- Exercise instructions: Lay out every line of the entries below as a numbered list, skipping any blank lines. Leave the pictures out of your answer.

- Information shown:
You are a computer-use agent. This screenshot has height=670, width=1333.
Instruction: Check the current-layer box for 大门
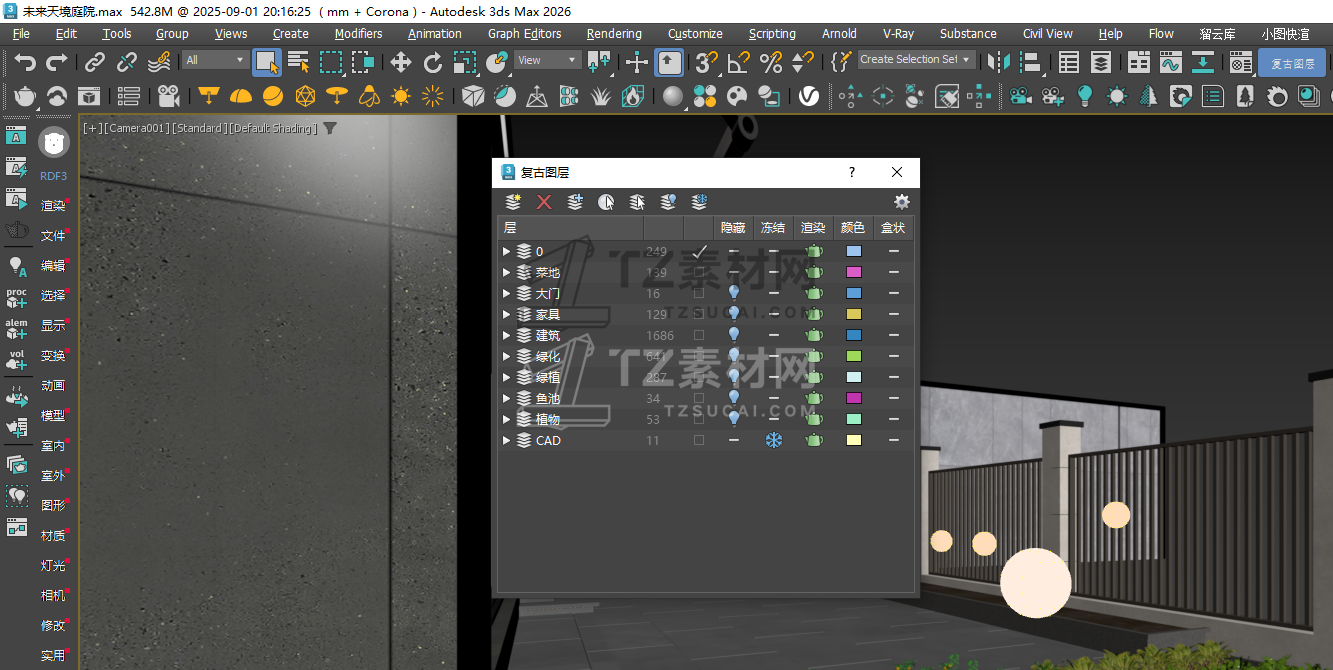pyautogui.click(x=699, y=294)
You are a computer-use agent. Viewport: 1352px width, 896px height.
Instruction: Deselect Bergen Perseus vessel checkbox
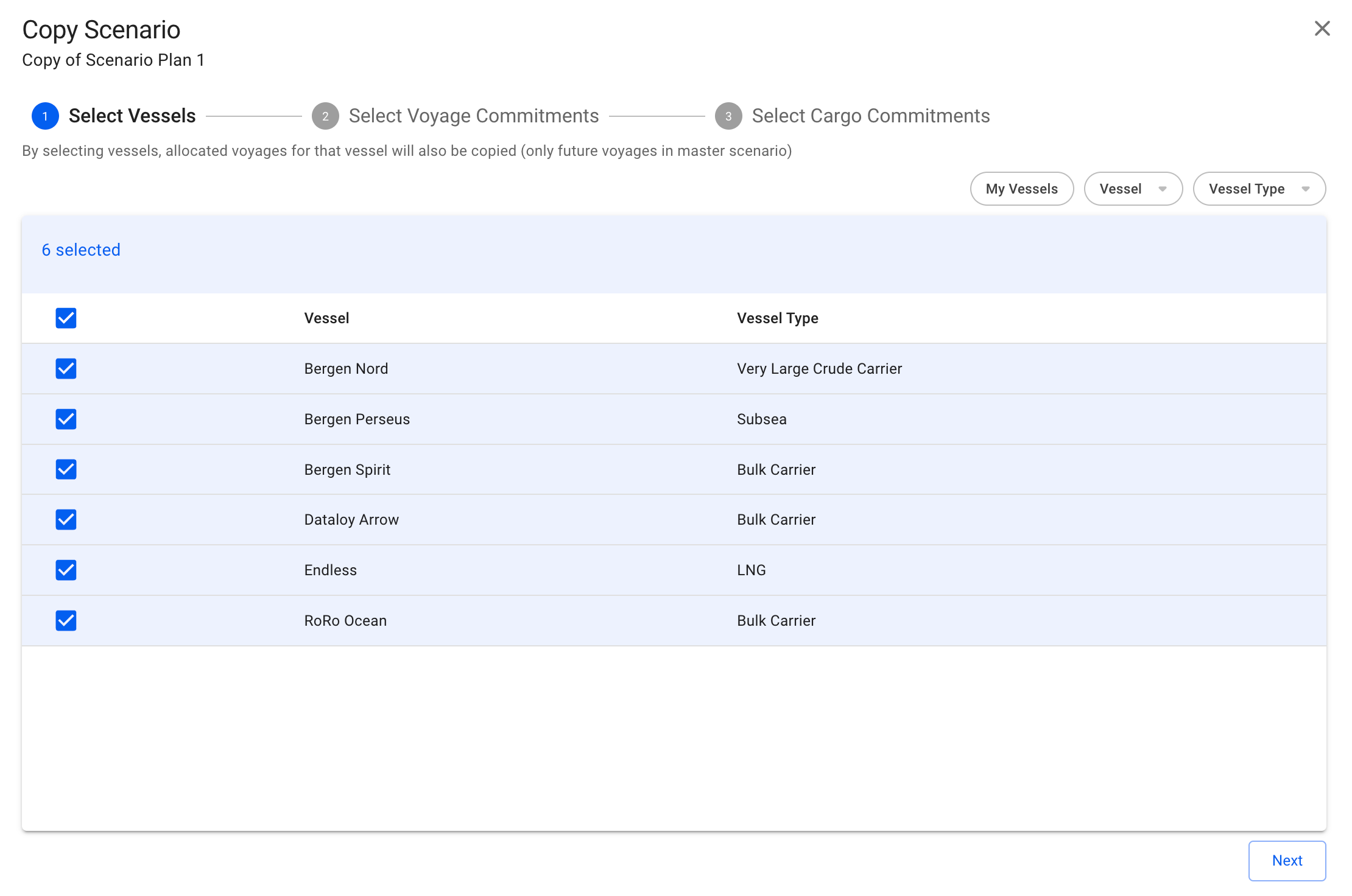point(66,419)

- Expected answer:
1. You are a computer-use agent. This screenshot has height=670, width=1333.
2. Instruction: Check the current-layer box for 大门
3. pyautogui.click(x=699, y=294)
4. You are a computer-use agent. Viewport: 1352px width, 896px height.
5. Instruction: Deselect Bergen Perseus vessel checkbox
6. point(66,419)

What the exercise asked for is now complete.